Retrieve every line from the records in which the word "Toggle" occurs.

[Data supplied Boundary: Start]

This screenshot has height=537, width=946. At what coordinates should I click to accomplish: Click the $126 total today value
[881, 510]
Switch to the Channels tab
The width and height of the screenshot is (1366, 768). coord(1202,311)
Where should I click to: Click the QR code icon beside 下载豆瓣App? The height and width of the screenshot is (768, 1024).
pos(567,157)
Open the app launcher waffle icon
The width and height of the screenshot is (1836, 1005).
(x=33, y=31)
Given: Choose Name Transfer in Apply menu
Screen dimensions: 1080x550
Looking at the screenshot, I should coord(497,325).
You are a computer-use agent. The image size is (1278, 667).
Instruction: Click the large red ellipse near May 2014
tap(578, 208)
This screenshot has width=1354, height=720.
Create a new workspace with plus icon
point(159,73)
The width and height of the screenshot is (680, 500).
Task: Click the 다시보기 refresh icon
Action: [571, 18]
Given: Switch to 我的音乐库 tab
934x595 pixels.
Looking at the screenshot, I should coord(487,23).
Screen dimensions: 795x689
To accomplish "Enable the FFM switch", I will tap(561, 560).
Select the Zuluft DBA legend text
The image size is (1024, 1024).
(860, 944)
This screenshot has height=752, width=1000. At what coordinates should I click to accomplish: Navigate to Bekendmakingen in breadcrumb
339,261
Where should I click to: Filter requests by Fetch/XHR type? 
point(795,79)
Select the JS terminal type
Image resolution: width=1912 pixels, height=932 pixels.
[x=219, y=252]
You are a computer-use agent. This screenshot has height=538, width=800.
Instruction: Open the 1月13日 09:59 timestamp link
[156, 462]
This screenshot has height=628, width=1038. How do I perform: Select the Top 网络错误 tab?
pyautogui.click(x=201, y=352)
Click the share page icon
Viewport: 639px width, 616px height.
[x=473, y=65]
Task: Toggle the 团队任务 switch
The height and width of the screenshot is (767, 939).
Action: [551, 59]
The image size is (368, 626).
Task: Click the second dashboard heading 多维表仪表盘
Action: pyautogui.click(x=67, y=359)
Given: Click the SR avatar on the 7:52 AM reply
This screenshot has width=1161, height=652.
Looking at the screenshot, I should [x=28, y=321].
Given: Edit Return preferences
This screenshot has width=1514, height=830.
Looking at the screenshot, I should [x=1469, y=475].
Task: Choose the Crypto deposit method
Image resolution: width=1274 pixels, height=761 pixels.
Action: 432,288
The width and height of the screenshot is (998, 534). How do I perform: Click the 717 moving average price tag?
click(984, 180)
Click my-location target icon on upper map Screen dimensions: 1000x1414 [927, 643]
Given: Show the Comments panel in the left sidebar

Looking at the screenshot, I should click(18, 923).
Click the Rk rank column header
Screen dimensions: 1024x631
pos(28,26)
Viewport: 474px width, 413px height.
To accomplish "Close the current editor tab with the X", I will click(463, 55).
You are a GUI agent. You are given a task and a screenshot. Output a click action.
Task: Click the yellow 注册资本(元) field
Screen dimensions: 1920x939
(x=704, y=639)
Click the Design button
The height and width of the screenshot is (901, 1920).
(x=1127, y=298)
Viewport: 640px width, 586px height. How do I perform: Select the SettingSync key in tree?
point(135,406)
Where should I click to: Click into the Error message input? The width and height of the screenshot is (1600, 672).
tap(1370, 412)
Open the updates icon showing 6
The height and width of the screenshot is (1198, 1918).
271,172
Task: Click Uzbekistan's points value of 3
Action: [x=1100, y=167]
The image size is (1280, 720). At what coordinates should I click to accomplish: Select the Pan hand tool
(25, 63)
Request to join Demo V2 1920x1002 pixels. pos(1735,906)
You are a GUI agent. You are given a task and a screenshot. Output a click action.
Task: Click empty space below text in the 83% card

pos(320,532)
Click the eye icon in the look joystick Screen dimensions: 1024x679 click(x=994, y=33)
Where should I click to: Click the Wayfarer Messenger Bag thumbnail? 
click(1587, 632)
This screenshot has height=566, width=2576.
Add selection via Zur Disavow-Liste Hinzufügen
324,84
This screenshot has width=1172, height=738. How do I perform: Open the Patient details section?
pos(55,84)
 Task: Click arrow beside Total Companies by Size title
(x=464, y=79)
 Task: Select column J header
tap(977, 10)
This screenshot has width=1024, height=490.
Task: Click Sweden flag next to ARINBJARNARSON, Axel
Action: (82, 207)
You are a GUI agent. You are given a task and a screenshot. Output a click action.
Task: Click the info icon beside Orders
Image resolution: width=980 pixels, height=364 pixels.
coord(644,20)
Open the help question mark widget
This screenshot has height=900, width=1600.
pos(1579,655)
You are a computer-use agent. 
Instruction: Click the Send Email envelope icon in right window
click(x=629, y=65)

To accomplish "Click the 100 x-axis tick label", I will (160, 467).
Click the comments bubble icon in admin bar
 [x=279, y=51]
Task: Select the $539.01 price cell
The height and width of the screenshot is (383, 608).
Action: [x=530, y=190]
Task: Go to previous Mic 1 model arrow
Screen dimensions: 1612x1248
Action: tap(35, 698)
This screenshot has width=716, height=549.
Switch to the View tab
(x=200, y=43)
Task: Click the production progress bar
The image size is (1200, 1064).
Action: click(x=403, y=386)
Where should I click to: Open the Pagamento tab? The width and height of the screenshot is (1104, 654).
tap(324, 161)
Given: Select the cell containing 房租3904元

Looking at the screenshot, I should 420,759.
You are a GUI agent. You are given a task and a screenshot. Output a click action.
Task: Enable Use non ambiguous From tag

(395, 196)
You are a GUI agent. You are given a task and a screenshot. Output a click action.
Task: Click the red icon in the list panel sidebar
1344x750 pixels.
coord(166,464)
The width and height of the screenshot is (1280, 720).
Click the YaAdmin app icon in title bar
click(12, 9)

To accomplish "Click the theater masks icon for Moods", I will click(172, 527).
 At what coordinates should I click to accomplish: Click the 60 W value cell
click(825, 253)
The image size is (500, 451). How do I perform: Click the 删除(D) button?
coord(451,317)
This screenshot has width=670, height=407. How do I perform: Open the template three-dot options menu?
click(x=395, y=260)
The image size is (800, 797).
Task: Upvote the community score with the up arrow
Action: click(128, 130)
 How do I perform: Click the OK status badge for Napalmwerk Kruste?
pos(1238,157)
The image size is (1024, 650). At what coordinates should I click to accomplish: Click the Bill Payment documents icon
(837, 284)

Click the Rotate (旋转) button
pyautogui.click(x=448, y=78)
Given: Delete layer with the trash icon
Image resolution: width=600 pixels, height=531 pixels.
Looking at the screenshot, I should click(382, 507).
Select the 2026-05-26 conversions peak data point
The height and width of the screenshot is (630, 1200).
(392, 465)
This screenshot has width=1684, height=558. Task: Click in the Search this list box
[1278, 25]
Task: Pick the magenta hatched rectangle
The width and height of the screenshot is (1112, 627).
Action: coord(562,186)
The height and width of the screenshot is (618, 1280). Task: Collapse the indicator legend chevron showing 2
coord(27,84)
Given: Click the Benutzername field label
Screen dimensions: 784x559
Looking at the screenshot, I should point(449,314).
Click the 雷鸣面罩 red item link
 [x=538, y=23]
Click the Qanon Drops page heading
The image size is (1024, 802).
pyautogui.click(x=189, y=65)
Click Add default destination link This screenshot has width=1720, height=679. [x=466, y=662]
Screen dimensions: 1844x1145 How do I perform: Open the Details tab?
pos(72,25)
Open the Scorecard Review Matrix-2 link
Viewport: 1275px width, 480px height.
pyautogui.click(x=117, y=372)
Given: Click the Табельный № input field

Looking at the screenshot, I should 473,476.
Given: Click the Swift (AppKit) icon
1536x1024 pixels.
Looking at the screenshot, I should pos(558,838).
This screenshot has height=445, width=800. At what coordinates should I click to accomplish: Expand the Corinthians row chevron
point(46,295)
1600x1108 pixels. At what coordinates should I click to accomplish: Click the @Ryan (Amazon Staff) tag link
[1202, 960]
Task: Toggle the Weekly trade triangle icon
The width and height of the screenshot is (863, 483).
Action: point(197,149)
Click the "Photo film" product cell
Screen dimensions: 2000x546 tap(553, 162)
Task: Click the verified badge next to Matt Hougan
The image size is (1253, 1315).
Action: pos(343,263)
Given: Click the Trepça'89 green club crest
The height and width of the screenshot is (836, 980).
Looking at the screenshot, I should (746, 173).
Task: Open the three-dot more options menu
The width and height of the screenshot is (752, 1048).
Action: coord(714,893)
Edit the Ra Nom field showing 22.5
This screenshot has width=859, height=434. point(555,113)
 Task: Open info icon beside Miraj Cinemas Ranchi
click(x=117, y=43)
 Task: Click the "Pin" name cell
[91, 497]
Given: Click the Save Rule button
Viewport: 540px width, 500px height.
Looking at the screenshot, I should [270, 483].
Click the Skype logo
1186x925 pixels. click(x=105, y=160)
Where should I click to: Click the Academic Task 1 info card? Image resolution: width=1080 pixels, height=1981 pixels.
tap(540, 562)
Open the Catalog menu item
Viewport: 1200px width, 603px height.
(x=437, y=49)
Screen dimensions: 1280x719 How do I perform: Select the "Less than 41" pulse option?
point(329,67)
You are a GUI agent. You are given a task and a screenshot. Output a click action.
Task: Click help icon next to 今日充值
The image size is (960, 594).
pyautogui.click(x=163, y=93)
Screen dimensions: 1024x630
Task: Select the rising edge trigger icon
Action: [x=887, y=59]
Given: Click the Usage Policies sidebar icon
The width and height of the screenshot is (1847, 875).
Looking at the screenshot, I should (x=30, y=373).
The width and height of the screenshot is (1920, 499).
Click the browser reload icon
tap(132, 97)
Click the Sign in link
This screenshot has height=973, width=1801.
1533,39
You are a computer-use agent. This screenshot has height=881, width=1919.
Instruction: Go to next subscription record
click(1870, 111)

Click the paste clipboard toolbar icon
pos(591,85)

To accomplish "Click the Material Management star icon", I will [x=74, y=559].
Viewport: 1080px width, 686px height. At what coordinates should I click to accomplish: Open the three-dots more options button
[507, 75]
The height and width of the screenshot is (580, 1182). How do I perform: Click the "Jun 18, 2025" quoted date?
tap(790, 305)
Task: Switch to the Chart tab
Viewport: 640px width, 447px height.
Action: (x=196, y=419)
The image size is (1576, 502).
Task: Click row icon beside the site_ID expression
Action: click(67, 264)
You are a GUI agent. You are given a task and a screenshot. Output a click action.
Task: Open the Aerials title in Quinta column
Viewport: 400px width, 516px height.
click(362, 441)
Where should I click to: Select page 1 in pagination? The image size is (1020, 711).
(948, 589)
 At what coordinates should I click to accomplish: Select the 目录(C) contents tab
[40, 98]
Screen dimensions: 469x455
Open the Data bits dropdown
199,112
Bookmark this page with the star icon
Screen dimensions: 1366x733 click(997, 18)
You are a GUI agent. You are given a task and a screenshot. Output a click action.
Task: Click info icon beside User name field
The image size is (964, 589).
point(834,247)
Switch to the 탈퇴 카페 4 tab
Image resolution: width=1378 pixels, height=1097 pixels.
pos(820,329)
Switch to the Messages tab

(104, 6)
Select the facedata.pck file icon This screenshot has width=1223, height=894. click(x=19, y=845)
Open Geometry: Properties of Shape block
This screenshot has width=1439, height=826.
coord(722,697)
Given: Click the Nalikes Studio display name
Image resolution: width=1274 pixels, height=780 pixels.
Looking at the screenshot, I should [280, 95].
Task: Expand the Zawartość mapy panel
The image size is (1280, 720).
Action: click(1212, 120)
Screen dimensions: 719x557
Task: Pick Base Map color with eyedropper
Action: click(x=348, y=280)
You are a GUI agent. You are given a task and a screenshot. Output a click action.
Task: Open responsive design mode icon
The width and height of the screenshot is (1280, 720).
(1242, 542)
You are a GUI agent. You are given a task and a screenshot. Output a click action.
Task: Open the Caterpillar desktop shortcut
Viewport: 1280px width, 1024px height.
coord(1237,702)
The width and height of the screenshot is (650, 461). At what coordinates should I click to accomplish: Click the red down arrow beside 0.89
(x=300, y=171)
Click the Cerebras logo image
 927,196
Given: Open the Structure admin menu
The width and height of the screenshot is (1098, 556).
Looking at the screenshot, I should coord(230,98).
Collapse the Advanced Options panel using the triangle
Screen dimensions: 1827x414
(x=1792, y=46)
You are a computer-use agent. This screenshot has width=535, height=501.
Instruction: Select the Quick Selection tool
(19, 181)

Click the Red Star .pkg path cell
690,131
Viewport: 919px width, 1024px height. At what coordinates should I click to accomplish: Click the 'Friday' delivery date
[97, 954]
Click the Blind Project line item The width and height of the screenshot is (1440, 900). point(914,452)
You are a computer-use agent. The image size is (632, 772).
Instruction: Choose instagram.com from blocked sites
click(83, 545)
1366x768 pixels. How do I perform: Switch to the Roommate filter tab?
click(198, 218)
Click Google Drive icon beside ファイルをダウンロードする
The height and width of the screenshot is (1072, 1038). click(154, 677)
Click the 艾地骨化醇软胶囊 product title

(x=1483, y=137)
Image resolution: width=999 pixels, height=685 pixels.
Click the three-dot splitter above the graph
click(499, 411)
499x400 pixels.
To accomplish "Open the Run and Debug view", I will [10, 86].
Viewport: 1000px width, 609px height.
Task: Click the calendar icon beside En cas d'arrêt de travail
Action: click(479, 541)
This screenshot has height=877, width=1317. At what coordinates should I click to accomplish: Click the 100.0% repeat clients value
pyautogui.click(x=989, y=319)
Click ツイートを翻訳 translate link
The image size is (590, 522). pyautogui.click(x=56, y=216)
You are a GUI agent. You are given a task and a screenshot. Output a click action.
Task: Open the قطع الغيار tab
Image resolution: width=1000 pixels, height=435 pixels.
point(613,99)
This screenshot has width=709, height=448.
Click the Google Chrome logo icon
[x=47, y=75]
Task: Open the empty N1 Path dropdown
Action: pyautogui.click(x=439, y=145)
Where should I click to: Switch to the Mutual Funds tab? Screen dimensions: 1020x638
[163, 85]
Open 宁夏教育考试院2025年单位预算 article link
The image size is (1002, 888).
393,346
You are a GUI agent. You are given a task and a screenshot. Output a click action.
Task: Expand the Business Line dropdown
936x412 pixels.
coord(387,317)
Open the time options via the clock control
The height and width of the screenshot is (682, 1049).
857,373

[Data supplied Boundary: End]

## Your solution
Task: Toggle the 团队任务 switch
Task: Toggle the Weekly trade triangle icon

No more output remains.